Collection Eugène Corbin ;
Vente, Sotheby’s, New York, 23 octobre 2008, n°56 (invendu) ;
Localisation actuelle
Inconnue
Expositions
Bibliographie
Leroi, 1903 (ii), p. 168 ;
Alexandre, 1946, p. 22 ;
Cat. exp. Nancy, 1988, p. 27 ;
Thomas, 2002, p. 22 ;
Cat. exp. Nancy, 2016-17, p. 192 (confondu avec L’orpheline en prière) ;
Fayet, s.d., p. 12 ;
Notice
Dans L’Angélus, Friant reprend la figure agenouillée de L’orpheline mais la place dans un contexte différent, la jeune fille ne prie plus dans un paysage pur, au milieu d’arbres et de fleurs mais, devenue bergère, se recueille au moment de l’Angélus, pendant que ses moutons paissent à l’arrière plan. La jeune fille est placée en très gros plan, dans une grande proximité avec le spectateur, comme si Friant avait voulu faire partager à ce dernier l’émotion et la ferveur de la jeune fille. Une grande spiritualité se dégage de cette scène à laquelle la lumière crépusculaire confère un sentiment de solitude et de mélancolie.
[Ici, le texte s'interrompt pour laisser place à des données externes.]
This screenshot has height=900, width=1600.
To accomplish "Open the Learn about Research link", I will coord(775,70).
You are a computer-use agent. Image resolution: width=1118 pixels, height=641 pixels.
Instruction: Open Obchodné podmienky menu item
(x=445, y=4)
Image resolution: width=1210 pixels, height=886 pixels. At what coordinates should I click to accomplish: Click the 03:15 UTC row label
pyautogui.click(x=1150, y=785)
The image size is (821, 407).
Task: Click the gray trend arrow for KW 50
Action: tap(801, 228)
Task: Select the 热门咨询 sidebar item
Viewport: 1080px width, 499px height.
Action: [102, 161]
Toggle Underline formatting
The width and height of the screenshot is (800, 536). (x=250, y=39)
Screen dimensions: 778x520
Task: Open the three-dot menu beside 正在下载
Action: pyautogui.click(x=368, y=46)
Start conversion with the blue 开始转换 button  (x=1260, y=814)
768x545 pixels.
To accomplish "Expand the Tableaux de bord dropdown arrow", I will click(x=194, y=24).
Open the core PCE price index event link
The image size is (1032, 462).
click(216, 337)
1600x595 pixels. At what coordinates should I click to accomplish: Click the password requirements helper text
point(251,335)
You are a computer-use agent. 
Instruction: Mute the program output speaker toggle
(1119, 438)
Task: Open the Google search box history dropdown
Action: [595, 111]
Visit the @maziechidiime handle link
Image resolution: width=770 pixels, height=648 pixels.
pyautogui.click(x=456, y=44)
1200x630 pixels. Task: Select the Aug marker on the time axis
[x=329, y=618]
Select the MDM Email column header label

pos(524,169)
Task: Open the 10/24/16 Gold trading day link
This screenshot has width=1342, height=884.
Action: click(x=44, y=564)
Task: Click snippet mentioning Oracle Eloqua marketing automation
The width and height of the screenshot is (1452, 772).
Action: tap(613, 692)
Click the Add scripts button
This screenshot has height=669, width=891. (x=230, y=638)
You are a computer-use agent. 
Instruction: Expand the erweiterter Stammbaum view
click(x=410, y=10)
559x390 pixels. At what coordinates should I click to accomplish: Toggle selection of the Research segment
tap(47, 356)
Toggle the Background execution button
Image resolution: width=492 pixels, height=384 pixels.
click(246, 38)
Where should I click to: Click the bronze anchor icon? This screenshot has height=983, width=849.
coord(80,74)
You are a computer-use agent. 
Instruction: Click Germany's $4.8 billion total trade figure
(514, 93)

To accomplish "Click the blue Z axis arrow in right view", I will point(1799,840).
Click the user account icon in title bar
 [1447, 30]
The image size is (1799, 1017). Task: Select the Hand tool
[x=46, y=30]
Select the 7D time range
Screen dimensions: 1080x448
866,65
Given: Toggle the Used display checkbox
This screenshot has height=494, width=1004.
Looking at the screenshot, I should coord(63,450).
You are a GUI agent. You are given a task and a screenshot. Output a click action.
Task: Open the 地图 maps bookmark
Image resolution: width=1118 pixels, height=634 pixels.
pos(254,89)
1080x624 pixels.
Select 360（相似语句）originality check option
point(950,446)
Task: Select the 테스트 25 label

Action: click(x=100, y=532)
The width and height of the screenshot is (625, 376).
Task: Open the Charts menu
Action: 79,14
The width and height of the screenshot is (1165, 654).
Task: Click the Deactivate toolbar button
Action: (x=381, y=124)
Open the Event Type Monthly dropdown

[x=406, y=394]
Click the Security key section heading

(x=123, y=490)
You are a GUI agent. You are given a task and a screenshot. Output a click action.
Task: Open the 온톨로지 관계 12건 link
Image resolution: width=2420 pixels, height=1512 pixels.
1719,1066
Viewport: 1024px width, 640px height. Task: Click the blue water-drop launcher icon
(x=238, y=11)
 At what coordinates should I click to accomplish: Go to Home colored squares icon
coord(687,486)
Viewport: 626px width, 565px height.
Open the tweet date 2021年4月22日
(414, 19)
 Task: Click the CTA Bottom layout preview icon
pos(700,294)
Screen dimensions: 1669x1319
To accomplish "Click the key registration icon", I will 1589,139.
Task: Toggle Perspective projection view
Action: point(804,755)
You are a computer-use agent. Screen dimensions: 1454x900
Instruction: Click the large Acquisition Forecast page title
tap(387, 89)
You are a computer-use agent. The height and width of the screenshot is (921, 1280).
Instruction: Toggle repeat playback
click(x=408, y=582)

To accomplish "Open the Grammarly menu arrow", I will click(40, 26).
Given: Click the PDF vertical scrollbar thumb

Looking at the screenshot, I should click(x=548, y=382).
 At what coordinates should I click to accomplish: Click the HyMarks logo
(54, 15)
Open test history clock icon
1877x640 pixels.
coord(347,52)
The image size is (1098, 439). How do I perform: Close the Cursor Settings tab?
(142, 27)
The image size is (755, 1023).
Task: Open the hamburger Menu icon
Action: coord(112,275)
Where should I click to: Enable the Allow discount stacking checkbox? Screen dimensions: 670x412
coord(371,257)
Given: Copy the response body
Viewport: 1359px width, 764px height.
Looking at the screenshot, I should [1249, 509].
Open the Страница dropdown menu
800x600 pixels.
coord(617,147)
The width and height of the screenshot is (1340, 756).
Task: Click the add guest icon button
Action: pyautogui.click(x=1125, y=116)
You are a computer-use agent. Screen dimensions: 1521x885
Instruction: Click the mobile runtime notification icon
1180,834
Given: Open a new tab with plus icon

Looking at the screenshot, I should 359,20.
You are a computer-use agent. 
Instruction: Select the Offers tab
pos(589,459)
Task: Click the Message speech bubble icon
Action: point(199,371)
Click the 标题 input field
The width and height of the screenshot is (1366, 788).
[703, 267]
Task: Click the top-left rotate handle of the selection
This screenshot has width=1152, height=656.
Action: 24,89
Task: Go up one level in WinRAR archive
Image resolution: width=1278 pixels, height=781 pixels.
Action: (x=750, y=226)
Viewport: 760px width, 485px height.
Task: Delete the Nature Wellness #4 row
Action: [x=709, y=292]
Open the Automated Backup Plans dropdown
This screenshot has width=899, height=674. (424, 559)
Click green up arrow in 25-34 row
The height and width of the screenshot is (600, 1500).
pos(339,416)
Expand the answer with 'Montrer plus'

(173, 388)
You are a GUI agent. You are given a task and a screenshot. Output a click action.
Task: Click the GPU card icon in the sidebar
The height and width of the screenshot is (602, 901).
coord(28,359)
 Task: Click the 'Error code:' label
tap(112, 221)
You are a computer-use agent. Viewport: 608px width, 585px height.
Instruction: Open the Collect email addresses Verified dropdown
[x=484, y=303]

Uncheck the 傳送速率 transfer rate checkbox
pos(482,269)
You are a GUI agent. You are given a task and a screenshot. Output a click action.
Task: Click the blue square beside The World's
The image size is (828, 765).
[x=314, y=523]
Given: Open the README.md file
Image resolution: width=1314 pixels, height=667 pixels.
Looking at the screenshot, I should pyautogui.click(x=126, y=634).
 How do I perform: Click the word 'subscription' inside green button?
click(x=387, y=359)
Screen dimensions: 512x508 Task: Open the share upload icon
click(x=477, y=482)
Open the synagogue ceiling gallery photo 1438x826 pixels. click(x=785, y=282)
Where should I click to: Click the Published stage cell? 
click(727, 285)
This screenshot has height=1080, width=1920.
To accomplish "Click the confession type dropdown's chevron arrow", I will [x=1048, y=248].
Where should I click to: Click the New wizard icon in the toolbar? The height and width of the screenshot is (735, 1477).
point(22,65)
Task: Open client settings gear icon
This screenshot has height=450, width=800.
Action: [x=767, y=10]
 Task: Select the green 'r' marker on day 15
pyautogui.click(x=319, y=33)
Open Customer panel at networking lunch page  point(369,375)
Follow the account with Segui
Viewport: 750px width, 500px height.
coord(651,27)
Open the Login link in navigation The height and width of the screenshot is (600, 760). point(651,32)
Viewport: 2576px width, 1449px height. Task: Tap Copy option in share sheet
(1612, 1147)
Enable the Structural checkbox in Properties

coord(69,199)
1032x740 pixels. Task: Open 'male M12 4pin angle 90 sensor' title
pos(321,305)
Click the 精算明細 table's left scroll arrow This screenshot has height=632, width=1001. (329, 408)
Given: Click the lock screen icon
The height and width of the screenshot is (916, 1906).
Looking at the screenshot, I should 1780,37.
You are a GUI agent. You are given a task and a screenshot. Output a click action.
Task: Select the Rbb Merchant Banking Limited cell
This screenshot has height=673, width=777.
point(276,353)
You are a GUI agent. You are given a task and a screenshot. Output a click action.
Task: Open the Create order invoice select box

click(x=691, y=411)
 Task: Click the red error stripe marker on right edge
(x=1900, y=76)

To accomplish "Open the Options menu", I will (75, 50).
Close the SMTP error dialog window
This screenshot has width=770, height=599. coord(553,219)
Friant est revenu à plusieurs reprises sur ce sujet, créant une gravure intitulée L’Angélus de profil, puis une autre gravure en 1913, proche du tableau. Il est remarquable que l’impression de mélancolie y soit également très nette. En 1913 les menaces de guerre se faisaient déjà entendre ; Friant pressentait-il que la Lorraine allait bientôt être plongée à nouveau dans le chaos et ressentait-il le besoin de prier pour sa patrie ? Toujours est-il que la sincérité, l’émotion qui émanent de la gravure, prouvent la capacité de Friant à réutiliser un thème et à en conserver intacts les sentiments qu’il éprouve.
Il existe au moins une autre version de L’Angélus, datée 1926 (n°).